North Korea authorities said they were willing to negotiate a peace treaty with the U.S. if it ended its "nuclear blackmail," a North Korean foreign ministry official said to the Associated Press. A peace settlement was never technically reached following the Korean War in the 1950s, in which the U.S. backed South Korea and China and Russia backed the North, and North Korean foreign ministry official Jong Tong Hak said Tuesday it was time to make peace official.
"The issue of signing a peace treaty between the [Democratic People's Republic of North Korea (DPRK)] and United States can be easily solved by the bold decision of the American government," said Jong, who noted that because of the way the war ended in 1953, North Korea would need to sign a peace treaty with the U.S. before it could make peace with South Korea. The cause of the ongoing conflict between the two countries was caused by "successive hostile policy by the government of the United States and its continuing nuclear blackmail," according to Jong.
The Korean War began in 1950 when 75,000 soldiers from North Korea crossed the 38th parallel, the demarcation between Soviet-backed territory and U.S.-backed territory in the Southern region. Fighting continued between the two sides until 1953, when the U.S., fearing another proxy war with China, agreed to a ceasefire in 1953. Around 5 million soldiers and civilians died during that war, with some 40,000 of them U.S. soldiers. All parties involved in the conflict agreed to the ceasefire.
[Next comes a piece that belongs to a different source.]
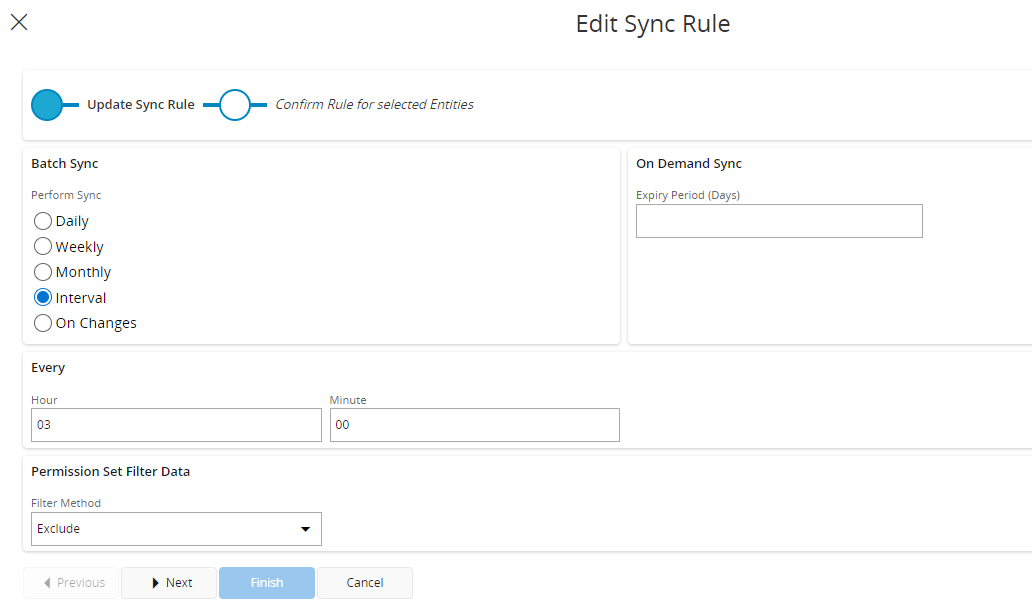Focus the Hour input field

click(x=176, y=425)
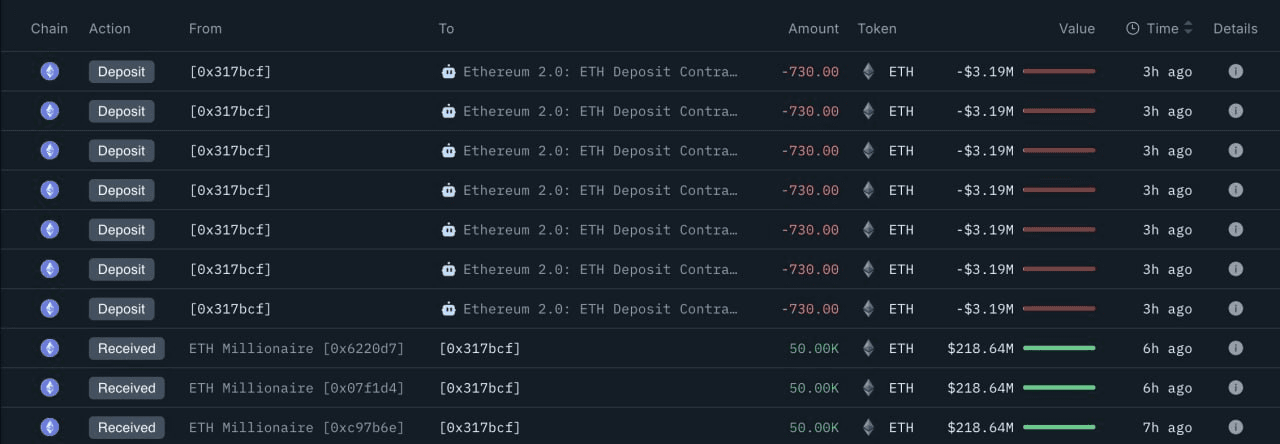Screen dimensions: 1280x444
Task: Click the contract robot icon in first row
Action: coord(448,72)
A peace treaty, however, was never signed.
APTN Interview: North Korean official says bold action by US could end peace treaty impasse https://t.co/h36sdfAPXI
— The Associated Press (@AP) November 4, 2015
In the more than 60 years since the ceasefire, North Korea has attempted to build its stockpile of nuclear weapons, particularly long-range missiles that could reach foreign targets. The U.S. has long said that it will not negotiate with North Korea unless Pyongyang agrees to limit its nuclear proliferation. North Korean authorities in turn, have said they want negotiations with the U.S. to result in protection from attack.
"If the American government is serious about respecting the sovereignty of the DPRK and ending its ongoing hostile policy against the DPRK then it can be solved very easily between the two sides," said Jong.